Task prompt:
Can you reproduce every entry below verbatim, leaving the pictures out of your reply?

++++

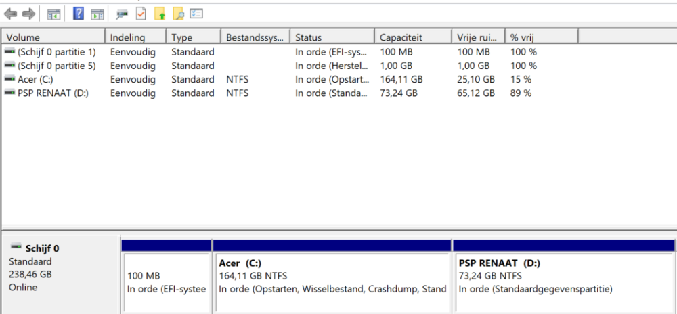Click the document with checkmark properties icon

pyautogui.click(x=141, y=14)
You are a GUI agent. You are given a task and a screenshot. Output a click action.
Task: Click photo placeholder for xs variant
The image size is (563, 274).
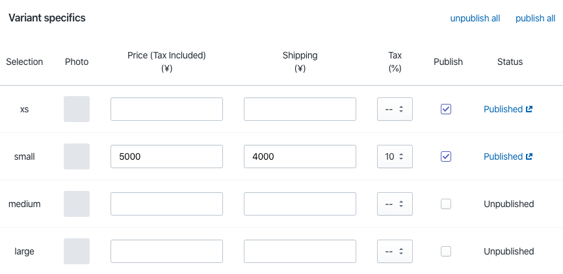[77, 109]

++++

Full answer:
Click the document with checkmark properties icon

pyautogui.click(x=141, y=14)
You are a GUI agent. You are given a task and a screenshot. Output a click action.
Task: Click photo placeholder for xs variant
The image size is (563, 274).
[77, 109]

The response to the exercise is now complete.